Anyways I’m not sure how the chicken wing recipe first came to be a family favorite. The vague explanation is that it was passed to her from my mother’s best friend’s mom more than fifty years ago. Where she found it, I have no idea and why she gave it to my grandma is another mystery — though a fortuitous one for sure.
It’s one of the dishes that my grandma makes every time I go to visit her and my grandfather (along with her Swedish hotcakes which she makes every Saturday morning without fail). As a kid, when we would visit them on vacations, she used to make the wings for my brother, my older cousin and me. My brother has always enjoyed them, but my cousin and I were obsessed. We would race to eat as many as we could — counting up the bones when we were done to see who was victorious. I think most of the time we actually tied — which looking back was quite a feat. It should be noted that my cousin is now taller than me by more than a foot and is a boy to boot and I can still eat as many wings as he can.
My mom also made them for our family. They were what I requested for every birthday or “special occasion” dinner. They were what I craved on my winter breaks during college. They were the first recipe my mom wrote down for me and the only reason I own an electric frying pan. It’s impossible to make them as good without one.

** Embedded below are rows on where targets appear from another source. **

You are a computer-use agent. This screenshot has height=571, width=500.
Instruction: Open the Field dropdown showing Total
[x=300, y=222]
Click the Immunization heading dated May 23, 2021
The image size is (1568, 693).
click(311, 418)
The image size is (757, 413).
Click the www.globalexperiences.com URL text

Three generations later and these wings are still one of the dishes I make, along with my mom’s chicken casserole, when I’m feeling a bit nostalgic. Which is fairly often.
Over the years, I have been spreading the chicken wing love. My best friend Nikki Sea had me email her the recipe a while back and I have now gotten my husband hooked on them as well. In fact I usually make about three times what the recipe calls for because I tend to hoard the leftovers so I can enjoy them in secret or sneak them to work for my lunch.

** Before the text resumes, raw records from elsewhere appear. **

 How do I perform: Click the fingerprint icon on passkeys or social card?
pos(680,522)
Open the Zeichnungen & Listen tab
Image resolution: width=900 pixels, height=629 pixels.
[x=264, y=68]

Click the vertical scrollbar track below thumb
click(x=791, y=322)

However these wings are so sticky and messy, they are difficult to eat covertly. My grandma always says we should serve them with finger bowls, though instead we just plunk down a huge pile of napkins in the center of the table. Last year for my birthday party, I set out a huge platter of them. We went through a lot of napkins that night and the wings were all but gone. Luckily there were a few left over for me to snack on the next afternoon while I cleaned. Though you better believe I had some tucked away in the back of the fridge, just in case…
Mormor’s Chicken Wings
10-12 each Chicken Wings (cut off the tiny wing tip if you are using whole, 3-joint wings. You can also use just the midjoints or drummettes, whatever you prefer.)
1/4 cup soy sauce
1/2 cup water
1/4 cup sherry or any white wine (Mirin,
Two Three Buck Chuck Pinot Gris, whatever you have handy)
3TBS brown sugar
1 tsp dry mustard (I usually throw in a squirt of Dijon mustard)

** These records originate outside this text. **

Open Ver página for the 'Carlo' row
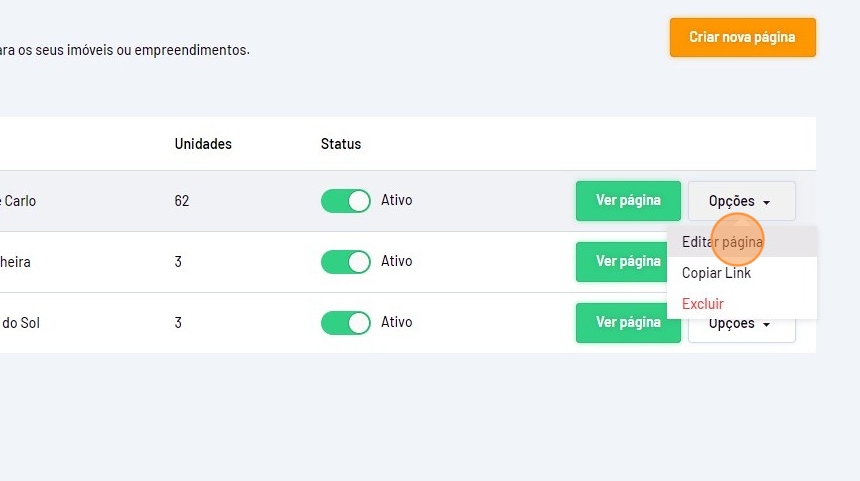Viewport: 860px width, 481px height. pos(628,201)
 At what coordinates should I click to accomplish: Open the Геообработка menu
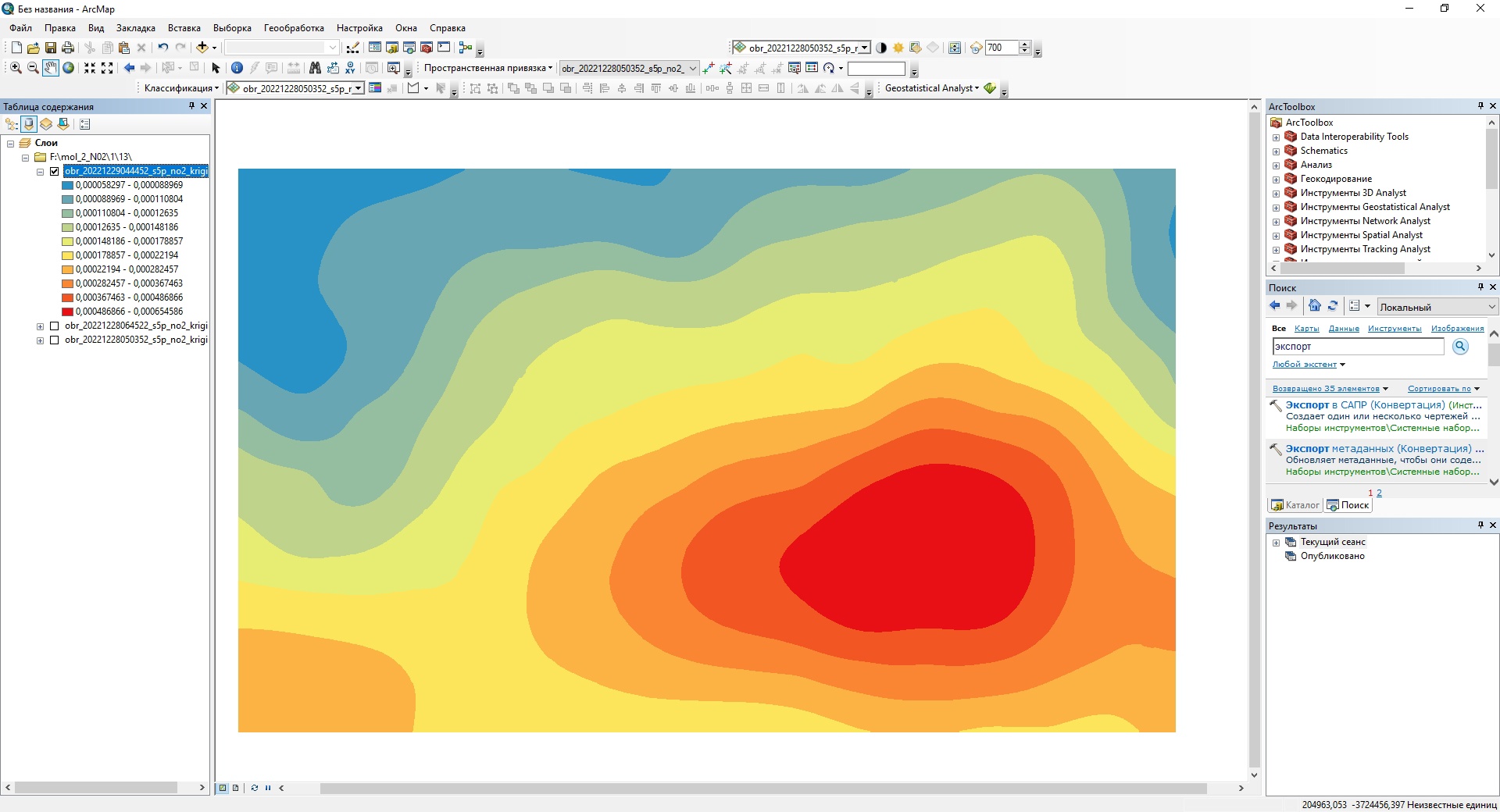pyautogui.click(x=294, y=28)

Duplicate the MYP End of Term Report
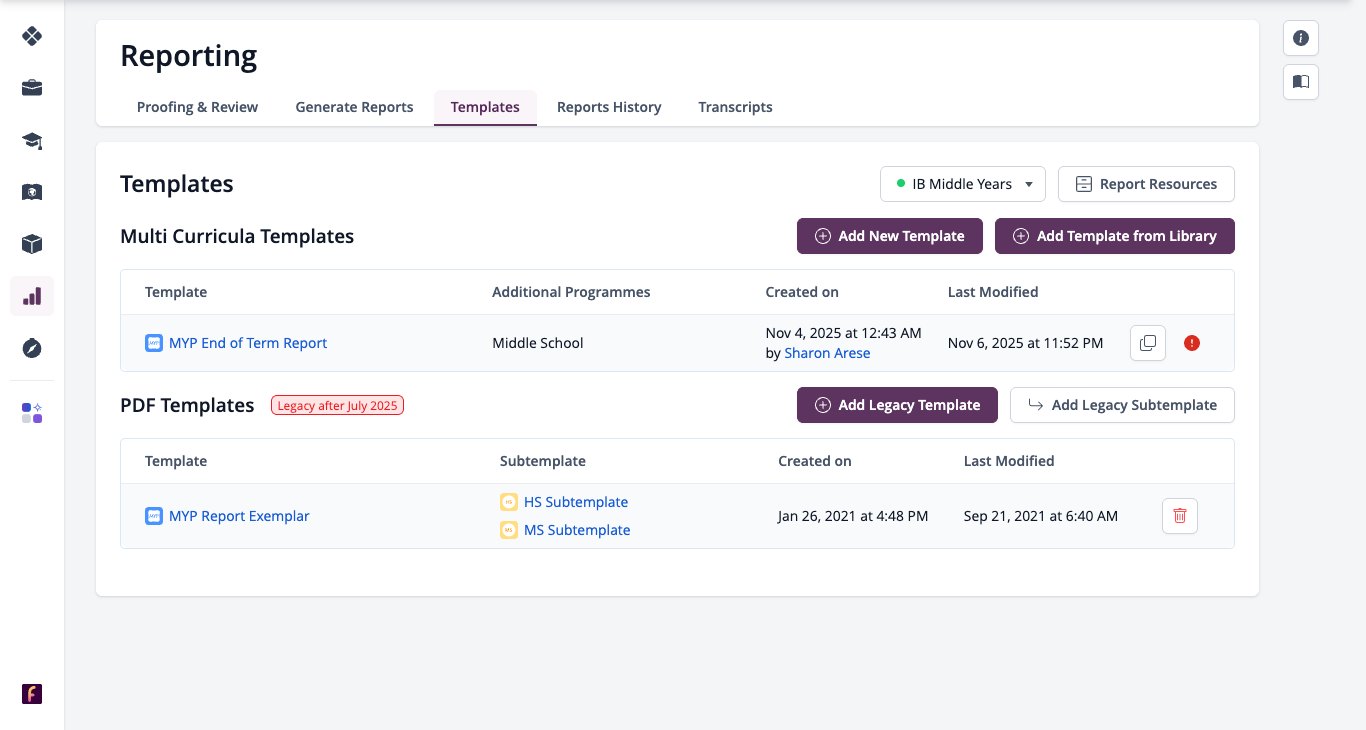point(1148,343)
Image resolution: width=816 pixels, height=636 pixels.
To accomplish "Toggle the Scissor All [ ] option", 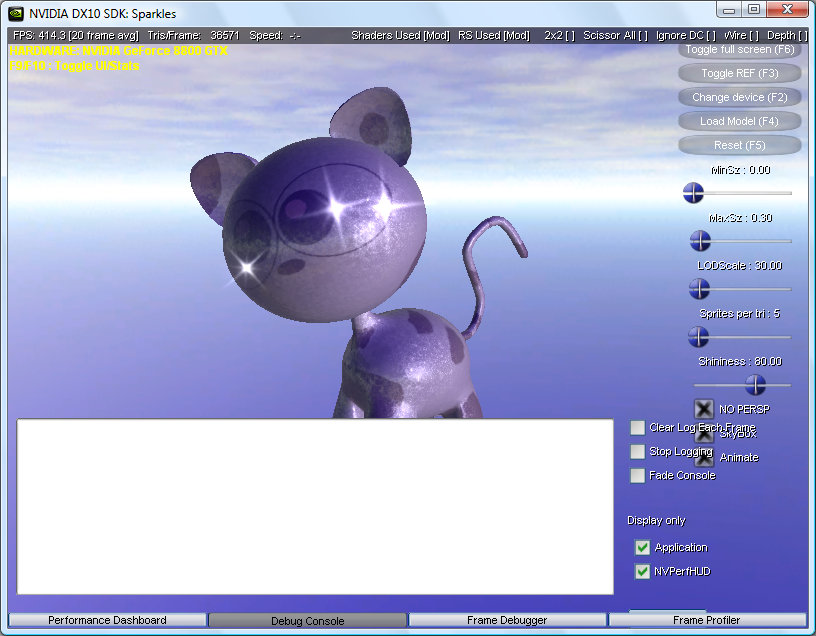I will [614, 35].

Green onion diced (about half of a bunch, reserve some to sprinkle on top if you’re feeling fancy)
Put chicken wings in a frying pan. Mix all the sauce ingredients together and pour over the wings in the pan. Simmer covered for 30-40 minutes. Then removed the cover and simmer for 15 more minutes or until all the sauce has thickened and sticks to the wings, taking care not to burn them. If at any point thing are getting too dry, dump in a little more water. They are best when cooked until dark and very sticky. The meat will fall off the bone.
If you’re really feeling frisky, sprinkle with some sesame seeds too.